Dante não voltou naquela noite. Ele mandou uma mensagem.

`Sinto muito, amor. Fiquei preso. Descanse um pouco. Eu te amo.`

No dia seguinte, Caio também não veio.

Peguei um táxi para o hospital sozinha.

Terminei meu check-up e estava andando pelo saguão quando uma comoção perto da entrada principal chamou minha atenção.

Eu olhei para cima e os vi.

Dante estava lá, com o braço protetoramente em volta dos ombros de Clara. Ele olhava para ela, seu rosto uma máscara de pura e inalterada adoração.

Caio estava do outro lado dela, sua voz baixa e ansiosa.

"O médico disse que você tem uma ameaça de aborto, Clara. Você precisa andar devagar. Tenha cuidado."

Aborto.

A palavra me atingiu com a força de um golpe físico.

Grávida.
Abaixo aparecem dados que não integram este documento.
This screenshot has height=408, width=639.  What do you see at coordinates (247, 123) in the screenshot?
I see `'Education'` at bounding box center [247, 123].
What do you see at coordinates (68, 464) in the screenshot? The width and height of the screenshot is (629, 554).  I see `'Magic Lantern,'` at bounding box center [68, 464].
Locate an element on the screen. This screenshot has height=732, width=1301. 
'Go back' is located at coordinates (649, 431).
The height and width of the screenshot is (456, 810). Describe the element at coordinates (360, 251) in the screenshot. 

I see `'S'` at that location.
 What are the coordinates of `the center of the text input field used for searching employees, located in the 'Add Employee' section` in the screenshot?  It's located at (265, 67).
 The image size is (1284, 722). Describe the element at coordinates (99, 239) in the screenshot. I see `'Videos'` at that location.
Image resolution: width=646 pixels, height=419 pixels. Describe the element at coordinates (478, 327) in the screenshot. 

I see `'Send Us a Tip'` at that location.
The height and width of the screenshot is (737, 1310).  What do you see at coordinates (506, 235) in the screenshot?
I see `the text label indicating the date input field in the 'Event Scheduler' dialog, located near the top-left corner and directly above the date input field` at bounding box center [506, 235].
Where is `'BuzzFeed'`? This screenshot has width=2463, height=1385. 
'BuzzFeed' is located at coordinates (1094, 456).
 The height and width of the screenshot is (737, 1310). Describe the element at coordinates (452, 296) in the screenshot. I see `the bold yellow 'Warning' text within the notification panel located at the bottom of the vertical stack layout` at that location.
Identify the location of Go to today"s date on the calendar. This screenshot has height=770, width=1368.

Ela estava grávida.

Clara olhou para Dante, seu lábio inferior tremendo. "Você não deveria ter me deixado sozinha ontem à noite", ela choramingou. "Eu estava com tanto medo. Acho que foi por isso que isso aconteceu."

O rosto de Dante se desfez em culpa. "Você está certa. É tudo culpa minha. Sinto muito, meu bem."

Ele parou de andar e a puxou para um abraço, uma mão acariciando seu cabelo, a outra repousando suavemente em sua barriga ainda lisa. O olhar em seus olhos... era um olhar de amor e admiração tão profundos, um olhar que ele nunca, jamais me deu.

"Eu prometo", ele sussurrou, a voz embargada de emoção. "Eu nunca mais vou te deixar sozinha."

"É bom mesmo", disse ela, um pequeno sorriso triunfante brincando em seus lábios.

Caio interveio, sua voz tentando um tom leve. "É melhor ele não deixar. Ele tem que cuidar de você."

Os três ficaram ali, uma pequena família perfeita, silhuetados contra a luz brilhante da entrada do hospital. A cena era tão dolorosa que fez meus olhos arderem.

Clara encostou a cabeça no peito de Dante. "Você sempre vai ser tão bom para mim?"

Ele beijou o topo da cabeça dela. "Claro que vou. Você é minha esposa. Você está carregando meu filho."

Minha esposa. Meu filho.

O gosto de sangue encheu minha boca novamente. Pressionei a mão nos lábios, forçando-me a engolir.

Virei-me e saí do hospital, minhas pernas se movendo no piloto automático.

Meu celular vibrou. Uma mensagem de Caio.

`E aí, pequena. Como foi o check-up? Desculpe, fiquei preso em uma reunião e não pude ir. Prometo que estarei lá no próximo!`

Eu encarei a tela, e uma risada borbulhou do meu peito, um som quebrado e histérico que era metade soluço, metade grito. As lágrimas escorriam pelo meu rosto enquanto eu andava cegamente pela rua.